An Introduction To Invariant Graph Networks (1:2)

Written on July 17, 2019

Haggai Maron and Yaron Lipman, Weizmann Institute of Science

This is the first post summarizing the main ideas and constructions in a series of three recent papers (Maron et al., 2019 a,b,c) introducing and investigating a novel type of neural networks for learning irregular data such as graphs and hypergraphs. In this post we focus on (Maron et al., 2019a) that was presented at ICLR 2019

Algebraic view of convolutional neural networks.

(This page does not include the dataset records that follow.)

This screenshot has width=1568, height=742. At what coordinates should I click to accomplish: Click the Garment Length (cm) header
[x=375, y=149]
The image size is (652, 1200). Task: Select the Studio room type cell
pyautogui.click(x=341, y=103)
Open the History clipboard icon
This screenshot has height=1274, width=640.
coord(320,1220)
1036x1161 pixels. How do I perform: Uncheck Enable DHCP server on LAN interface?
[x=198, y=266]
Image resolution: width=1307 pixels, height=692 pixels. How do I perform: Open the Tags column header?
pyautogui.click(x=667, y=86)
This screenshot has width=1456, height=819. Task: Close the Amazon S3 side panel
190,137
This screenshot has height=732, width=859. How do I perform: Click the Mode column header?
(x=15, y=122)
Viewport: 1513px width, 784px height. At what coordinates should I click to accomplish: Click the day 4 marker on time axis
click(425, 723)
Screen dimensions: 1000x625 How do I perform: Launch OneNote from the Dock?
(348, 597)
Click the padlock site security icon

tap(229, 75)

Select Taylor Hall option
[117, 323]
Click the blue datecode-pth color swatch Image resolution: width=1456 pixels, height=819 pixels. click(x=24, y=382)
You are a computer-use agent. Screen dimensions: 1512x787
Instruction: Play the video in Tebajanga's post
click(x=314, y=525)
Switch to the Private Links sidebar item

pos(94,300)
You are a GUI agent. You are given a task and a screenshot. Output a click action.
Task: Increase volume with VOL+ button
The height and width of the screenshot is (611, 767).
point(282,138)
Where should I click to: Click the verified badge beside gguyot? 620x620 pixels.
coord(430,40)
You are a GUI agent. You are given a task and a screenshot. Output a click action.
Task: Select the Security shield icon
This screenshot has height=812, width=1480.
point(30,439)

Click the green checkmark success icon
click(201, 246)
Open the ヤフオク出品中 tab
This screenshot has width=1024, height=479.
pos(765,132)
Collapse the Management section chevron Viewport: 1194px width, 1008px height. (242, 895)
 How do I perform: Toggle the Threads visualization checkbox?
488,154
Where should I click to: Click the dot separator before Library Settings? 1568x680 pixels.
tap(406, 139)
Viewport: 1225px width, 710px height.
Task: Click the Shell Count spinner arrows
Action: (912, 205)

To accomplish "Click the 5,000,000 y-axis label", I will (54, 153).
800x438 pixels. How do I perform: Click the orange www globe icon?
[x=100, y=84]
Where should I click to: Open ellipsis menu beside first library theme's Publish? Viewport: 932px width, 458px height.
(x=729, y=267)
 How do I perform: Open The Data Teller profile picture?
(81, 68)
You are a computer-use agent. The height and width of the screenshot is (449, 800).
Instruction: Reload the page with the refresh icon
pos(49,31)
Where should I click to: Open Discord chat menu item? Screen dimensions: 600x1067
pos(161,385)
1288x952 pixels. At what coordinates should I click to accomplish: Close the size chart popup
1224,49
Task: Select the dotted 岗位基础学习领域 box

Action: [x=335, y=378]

The goal of this note is presenting a family of neural network architectures suitable for learning irregular data in the form of graphs, or more generally, hypergraphs. This family presents a tradeoff between expressivity (i.e., the ability to approximate a large and complicated set of functions), and efficiency (i.e., the amount of time and space resources used by these architectures).

Image credit: hypergraph - Wikipedia

The main idea (see image above) is to adapt the concept of image convolutions, as a means of dramatically reducing the number of parameters in a neural network, to graph and hypergraph data. In more detail, translations of images are transformations $T$ that do not change the image content, see e.g., the image below. Hence, most functions $f$ one is interested to learn on images, like image classification, will be invariant to translations, namely will satisfy $f(x)=f(T\cdot x)$ for all translations $T$, where $x$ represents the image, and $T$ the application of the translation to the image.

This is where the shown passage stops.